*Source extract*:
⁂

On Sun, 2006-03-05 at 12:29 -0500, Geoffrey Alan Washburn wrote:
> Jeremy Pereira wrote:
> > On Mar 3, 2006, at 19:36, Geoffrey Alan Washburn wrote:
> >> Ryan Schmidt wrote:
> >>> On Mar 3, 2006, at 16:34, Mike Conley wrote:
> >>>> I agree completely, and it's a shame. Anyone else who agrees should
> >>>> go an add votes to #707; I have no idea if they ever get paid any
> >>>> attention, but I don't imagine it can hurt.
> >>> The developers have previously stated that they do not pay attention
> >>> to votes.
> >> It seems kind of unfortunate that the developers maintain this attitude.
> >> What exactly do they pay attention to?
> > As they are, for the most part, volunteers I think they pay attention to
> > the things they find interesting.
> So basically you're saying the developers don't find making their
> software usable interesting? That is interesting in of itself.
No, we just don't pay attention to random votes on random issues.
This is pretty typical of most projects. We aren't paid to do so, after
If the issue really concerns you, either implement it, or pay someone to
do it for you!
> > If you don't like it, perhaps you could ask for your money back :-)

⁂

*Record set*:
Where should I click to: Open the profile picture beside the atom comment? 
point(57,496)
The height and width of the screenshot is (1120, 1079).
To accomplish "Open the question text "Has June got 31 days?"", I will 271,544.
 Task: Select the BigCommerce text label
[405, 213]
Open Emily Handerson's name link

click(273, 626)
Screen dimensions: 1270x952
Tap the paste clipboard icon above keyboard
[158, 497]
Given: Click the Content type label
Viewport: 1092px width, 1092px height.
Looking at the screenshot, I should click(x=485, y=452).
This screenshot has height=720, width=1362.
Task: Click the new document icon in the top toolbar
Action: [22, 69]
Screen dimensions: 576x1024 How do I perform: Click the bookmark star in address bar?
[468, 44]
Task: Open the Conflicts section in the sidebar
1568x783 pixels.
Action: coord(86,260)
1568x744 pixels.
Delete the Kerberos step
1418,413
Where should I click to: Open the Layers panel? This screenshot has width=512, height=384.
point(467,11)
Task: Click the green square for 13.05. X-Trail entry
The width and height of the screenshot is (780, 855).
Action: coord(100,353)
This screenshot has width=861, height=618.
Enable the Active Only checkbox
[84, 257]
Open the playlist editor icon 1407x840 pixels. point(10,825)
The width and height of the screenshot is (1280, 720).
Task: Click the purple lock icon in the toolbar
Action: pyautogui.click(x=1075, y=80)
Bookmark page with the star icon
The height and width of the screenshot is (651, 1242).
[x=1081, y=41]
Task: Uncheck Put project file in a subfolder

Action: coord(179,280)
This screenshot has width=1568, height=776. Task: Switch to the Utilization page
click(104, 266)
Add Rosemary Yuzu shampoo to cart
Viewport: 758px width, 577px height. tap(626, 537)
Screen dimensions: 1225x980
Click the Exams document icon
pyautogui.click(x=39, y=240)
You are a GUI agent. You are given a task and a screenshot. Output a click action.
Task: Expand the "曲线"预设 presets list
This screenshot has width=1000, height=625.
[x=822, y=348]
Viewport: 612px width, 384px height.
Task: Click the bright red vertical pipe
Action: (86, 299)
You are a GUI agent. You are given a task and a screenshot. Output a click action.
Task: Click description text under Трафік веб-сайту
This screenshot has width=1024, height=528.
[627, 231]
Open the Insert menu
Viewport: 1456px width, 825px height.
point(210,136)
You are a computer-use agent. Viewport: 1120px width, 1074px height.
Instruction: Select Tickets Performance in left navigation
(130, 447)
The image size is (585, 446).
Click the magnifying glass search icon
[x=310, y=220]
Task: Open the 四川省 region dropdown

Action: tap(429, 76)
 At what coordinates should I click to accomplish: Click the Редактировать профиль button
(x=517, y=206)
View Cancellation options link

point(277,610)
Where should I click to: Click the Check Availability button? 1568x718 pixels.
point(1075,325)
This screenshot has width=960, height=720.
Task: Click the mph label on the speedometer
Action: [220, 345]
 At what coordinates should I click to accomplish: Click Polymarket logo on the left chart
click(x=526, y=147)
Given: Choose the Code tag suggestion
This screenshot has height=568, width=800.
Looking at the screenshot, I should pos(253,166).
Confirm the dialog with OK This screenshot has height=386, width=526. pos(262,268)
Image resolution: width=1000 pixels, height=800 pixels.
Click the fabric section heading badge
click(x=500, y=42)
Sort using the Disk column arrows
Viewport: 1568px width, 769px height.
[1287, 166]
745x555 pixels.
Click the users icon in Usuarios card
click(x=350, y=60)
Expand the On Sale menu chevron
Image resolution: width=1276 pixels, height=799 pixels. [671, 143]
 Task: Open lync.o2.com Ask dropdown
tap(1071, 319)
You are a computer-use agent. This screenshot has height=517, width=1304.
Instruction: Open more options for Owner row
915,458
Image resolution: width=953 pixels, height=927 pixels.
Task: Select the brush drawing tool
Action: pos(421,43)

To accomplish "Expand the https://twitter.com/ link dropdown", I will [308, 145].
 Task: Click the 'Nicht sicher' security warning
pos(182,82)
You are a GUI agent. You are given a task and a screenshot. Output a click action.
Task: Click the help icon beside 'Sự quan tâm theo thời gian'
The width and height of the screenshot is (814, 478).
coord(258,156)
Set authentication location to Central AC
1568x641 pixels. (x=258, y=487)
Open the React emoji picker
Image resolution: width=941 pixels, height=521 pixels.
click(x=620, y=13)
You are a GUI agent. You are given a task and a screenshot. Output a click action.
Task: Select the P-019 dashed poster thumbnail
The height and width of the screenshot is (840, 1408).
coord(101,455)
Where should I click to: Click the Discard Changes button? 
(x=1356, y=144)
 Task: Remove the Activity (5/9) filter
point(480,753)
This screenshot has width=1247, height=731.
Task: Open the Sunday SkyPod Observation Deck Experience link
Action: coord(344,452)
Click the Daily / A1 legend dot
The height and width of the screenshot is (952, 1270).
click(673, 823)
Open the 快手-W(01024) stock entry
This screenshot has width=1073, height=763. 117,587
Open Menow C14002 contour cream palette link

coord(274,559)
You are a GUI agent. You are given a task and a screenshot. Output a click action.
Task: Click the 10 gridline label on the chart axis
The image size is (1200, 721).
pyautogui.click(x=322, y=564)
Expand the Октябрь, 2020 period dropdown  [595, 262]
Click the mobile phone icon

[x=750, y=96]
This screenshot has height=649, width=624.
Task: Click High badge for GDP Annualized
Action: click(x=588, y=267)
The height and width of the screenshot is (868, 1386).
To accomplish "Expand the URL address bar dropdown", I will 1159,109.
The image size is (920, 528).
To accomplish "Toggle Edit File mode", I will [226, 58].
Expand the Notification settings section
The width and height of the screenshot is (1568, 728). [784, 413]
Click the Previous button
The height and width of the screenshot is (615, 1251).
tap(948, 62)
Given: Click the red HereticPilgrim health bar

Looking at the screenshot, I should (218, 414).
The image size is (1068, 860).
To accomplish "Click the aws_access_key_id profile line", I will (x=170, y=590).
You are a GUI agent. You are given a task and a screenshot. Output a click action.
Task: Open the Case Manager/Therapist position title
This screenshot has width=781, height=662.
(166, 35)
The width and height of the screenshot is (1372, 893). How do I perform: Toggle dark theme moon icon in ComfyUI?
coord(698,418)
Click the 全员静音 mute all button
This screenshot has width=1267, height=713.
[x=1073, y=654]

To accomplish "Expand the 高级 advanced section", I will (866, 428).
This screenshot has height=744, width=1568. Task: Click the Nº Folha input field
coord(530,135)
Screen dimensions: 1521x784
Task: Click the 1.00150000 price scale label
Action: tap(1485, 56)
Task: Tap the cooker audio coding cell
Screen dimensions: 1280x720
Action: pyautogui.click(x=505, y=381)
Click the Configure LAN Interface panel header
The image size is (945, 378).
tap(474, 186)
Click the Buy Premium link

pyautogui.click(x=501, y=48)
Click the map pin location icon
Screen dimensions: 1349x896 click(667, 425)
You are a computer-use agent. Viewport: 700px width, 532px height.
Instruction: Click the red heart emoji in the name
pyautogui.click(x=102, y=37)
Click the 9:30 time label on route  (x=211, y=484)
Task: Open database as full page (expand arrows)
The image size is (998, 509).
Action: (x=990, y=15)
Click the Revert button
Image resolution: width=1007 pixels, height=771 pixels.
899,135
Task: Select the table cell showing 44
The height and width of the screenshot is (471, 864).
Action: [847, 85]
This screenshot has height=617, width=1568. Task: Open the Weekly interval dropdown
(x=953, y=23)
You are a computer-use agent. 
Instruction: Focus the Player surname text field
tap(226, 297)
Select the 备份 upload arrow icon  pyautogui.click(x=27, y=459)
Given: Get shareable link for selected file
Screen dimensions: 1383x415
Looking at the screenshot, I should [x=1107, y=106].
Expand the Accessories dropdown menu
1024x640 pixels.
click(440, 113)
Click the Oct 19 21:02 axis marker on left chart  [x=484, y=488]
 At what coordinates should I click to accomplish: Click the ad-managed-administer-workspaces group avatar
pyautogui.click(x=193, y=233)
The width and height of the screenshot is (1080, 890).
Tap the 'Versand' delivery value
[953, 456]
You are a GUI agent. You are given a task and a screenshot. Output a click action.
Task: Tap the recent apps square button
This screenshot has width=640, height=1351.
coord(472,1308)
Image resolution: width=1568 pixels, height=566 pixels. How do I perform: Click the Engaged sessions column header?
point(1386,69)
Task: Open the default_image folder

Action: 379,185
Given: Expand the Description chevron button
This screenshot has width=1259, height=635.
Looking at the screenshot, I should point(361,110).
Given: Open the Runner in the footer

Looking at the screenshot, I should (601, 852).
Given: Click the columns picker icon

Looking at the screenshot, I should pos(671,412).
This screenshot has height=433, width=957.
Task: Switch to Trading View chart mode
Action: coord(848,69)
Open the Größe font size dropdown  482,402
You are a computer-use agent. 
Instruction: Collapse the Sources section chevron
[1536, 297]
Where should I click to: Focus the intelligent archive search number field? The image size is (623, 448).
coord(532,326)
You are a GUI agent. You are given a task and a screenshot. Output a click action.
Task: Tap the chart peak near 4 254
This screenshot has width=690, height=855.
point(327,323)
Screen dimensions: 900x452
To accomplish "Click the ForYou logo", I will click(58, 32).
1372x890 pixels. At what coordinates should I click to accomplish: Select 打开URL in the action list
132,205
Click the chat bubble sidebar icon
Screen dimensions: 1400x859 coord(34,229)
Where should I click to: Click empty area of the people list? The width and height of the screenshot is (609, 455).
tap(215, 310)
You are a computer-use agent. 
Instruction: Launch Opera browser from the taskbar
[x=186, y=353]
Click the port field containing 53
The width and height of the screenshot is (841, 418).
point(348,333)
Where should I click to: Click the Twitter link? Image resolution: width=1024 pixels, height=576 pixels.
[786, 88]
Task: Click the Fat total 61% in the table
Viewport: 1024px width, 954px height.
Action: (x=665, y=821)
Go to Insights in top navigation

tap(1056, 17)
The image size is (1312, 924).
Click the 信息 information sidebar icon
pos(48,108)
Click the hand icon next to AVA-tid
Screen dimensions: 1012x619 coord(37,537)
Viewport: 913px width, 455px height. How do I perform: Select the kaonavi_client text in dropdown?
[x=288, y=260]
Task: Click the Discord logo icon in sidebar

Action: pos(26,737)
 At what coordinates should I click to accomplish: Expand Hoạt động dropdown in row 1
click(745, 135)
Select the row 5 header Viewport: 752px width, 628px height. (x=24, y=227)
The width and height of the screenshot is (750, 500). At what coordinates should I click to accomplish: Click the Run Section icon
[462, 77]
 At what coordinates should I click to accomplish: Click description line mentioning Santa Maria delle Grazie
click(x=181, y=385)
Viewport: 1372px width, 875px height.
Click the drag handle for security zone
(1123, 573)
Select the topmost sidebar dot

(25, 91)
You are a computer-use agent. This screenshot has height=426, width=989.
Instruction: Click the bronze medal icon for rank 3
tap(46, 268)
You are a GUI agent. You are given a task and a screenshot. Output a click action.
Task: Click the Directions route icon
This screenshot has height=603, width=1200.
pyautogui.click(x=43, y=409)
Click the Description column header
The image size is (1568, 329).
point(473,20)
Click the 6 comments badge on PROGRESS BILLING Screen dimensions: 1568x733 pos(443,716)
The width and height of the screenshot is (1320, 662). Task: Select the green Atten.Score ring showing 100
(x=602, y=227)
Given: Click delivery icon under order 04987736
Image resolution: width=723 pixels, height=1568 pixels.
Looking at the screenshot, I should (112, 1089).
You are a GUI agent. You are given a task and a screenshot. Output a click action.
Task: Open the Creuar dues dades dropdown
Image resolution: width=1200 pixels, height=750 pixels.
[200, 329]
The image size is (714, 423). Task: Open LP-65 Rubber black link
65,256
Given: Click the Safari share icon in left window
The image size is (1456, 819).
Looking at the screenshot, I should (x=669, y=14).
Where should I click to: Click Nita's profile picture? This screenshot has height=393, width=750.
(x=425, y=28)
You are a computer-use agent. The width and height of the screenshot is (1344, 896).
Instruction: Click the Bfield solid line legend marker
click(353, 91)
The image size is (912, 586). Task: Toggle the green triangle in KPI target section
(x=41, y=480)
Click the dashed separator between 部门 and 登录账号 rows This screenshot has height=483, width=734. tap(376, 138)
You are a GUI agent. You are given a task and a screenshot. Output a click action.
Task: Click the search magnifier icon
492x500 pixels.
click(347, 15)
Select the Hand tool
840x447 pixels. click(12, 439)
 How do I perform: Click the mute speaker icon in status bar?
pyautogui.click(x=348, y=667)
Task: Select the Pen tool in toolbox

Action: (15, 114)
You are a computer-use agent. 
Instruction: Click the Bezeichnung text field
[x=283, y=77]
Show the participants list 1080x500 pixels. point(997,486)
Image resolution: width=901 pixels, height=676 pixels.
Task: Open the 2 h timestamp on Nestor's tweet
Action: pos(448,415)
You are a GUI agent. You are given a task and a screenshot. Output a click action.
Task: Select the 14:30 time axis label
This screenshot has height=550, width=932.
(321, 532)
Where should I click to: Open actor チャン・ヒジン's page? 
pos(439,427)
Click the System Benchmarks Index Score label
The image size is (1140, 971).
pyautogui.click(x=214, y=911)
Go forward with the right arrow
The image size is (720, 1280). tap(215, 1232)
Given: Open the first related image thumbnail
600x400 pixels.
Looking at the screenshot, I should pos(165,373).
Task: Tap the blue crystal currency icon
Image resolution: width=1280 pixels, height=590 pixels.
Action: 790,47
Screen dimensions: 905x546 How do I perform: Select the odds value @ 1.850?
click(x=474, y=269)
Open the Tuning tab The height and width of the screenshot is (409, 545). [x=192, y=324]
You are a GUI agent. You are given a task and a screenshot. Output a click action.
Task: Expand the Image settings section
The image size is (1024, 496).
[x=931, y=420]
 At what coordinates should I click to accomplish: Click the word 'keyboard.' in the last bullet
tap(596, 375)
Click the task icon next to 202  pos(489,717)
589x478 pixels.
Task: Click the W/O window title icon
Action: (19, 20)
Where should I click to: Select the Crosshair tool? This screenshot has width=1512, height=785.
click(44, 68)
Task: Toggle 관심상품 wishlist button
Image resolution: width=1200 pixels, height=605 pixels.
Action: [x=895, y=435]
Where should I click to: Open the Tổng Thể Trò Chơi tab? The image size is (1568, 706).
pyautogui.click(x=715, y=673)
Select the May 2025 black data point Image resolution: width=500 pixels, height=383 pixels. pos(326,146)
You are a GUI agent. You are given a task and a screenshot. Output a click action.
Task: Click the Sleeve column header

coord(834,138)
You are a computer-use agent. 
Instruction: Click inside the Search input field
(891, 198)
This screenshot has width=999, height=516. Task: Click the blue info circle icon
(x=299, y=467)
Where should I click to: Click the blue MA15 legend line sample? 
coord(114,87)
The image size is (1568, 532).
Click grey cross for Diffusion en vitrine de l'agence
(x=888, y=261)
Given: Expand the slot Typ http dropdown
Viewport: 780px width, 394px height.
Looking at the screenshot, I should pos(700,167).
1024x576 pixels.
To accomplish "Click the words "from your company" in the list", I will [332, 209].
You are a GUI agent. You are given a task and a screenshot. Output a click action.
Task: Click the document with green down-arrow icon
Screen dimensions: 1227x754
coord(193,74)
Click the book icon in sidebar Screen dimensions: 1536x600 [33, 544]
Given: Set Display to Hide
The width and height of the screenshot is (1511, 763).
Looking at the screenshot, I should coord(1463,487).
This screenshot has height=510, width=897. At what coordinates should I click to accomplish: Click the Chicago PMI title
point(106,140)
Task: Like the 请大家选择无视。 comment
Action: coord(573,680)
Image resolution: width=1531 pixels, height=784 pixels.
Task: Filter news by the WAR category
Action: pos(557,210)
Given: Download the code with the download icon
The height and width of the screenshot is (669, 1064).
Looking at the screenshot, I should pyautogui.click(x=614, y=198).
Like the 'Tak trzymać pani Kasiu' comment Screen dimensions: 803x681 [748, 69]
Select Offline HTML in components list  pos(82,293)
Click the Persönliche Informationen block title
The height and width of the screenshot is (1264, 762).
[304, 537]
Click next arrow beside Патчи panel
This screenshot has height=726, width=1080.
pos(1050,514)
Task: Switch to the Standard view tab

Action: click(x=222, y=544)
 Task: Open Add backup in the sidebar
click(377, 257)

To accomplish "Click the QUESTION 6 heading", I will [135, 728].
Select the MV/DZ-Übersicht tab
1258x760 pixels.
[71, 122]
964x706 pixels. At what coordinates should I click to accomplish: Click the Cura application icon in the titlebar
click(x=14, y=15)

⁂

Extend the email thread about whether developers pay attention to votes on issues, picking up after its last line.

*Expected output*:
> Yawn. When are people going to learn that saying that makes you look
> silly. I'd, and probably a number of more serious users, would gladly
> pay someone to improve a number of problems in Subversion that the
> developers "don't seem to find interesting", but I don't see any
> developers lining up.
Err, there are people you can pay to consult and implement features for
you in subversion.
> >> Would they even accept a patch if someone went off and implemented this?
> > Provided it meets the subversion quality standards.
> > Read the HACKING file in the source distribution.
> Clearly you haven't looked at this in a while, because it says to look
> at http://subversion.tigris.org/hacking.html. This document is very
> vague as to the process by which a patch is actually accepted. As far
> as it describes, submitting a patch is no more likely to make the
> developers accept it than voting will make them pay attention to an
> outstanding issue.
There is never a guarantee that any patch will be accepted, unless you
have the authority to commit it yourself. If you are looking for
someone to guarantee that if you implement something, it will be
accepted, you are out of luck.
However, in general, if it what the community wants, unless there is
something fundamentally flawed with it, it will be committed.
This is the way of the world. Red Hat, for example, has been
contracting this way for years (the contracts state they will make the
best efforts to get the patch into the main source code for the package
in question, but there are no guarantees).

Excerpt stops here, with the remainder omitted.